RECORDS SUPPLIED section start

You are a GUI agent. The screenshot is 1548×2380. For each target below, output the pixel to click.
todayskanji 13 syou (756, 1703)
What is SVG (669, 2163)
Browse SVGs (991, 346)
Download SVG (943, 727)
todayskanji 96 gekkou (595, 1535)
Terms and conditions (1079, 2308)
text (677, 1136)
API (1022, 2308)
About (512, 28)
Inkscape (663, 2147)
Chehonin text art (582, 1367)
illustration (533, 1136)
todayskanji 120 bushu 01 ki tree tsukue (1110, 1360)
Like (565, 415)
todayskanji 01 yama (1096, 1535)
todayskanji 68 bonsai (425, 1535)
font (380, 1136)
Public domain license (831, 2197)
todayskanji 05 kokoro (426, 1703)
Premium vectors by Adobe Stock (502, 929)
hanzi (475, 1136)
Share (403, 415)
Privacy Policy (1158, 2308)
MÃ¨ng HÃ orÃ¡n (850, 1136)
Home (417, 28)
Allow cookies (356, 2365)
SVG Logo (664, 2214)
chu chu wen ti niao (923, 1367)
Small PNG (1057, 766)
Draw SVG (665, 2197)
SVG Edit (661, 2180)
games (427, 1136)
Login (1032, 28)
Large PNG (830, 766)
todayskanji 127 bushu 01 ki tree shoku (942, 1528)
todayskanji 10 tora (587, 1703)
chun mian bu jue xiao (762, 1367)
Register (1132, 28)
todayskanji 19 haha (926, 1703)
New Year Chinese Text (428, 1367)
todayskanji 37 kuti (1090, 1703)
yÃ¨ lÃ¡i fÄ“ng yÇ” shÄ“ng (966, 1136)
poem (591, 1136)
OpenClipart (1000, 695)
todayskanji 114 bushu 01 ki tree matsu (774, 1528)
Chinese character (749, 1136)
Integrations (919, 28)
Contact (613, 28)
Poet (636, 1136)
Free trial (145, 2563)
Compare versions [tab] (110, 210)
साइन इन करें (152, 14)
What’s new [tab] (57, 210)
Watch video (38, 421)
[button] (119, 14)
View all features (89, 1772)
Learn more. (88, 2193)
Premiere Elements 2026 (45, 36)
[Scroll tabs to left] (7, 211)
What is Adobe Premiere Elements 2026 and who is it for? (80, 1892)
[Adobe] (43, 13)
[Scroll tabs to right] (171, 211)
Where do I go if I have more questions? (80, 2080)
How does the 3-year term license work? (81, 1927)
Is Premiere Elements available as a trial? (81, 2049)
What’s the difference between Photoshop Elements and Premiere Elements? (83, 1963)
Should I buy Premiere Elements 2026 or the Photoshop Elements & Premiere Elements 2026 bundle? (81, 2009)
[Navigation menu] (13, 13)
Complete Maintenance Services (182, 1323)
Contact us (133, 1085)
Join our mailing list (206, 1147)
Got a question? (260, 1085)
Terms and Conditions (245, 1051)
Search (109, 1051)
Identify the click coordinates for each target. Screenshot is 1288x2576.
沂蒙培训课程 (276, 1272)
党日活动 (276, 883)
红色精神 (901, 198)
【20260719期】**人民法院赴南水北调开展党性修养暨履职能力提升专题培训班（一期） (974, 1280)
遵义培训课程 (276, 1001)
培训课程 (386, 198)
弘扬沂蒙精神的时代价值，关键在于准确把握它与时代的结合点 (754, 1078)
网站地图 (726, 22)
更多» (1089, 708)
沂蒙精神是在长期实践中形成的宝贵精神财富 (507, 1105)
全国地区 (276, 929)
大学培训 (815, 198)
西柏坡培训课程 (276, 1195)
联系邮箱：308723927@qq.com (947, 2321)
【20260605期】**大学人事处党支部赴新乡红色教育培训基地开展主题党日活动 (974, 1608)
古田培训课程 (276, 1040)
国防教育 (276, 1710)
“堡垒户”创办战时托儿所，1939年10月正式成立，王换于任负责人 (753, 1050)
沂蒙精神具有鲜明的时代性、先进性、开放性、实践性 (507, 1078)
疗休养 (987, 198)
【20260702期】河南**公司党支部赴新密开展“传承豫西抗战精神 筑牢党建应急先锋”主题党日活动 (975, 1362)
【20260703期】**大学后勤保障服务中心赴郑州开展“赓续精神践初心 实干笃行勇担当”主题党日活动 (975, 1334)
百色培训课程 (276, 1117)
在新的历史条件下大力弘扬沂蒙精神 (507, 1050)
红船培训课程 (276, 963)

RECORDS SUPPLIED section end

* [TO DO]: Could you please copy the lines of the listing above exactly, from its first line through the line bearing "illustration (533, 1136)", and nothing more?

* [ANSWER BOX]:
You are a GUI agent. The screenshot is 1548×2380. For each target below, output the pixel to click.
todayskanji 13 syou (756, 1703)
What is SVG (669, 2163)
Browse SVGs (991, 346)
Download SVG (943, 727)
todayskanji 96 gekkou (595, 1535)
Terms and conditions (1079, 2308)
text (677, 1136)
API (1022, 2308)
About (512, 28)
Inkscape (663, 2147)
Chehonin text art (582, 1367)
illustration (533, 1136)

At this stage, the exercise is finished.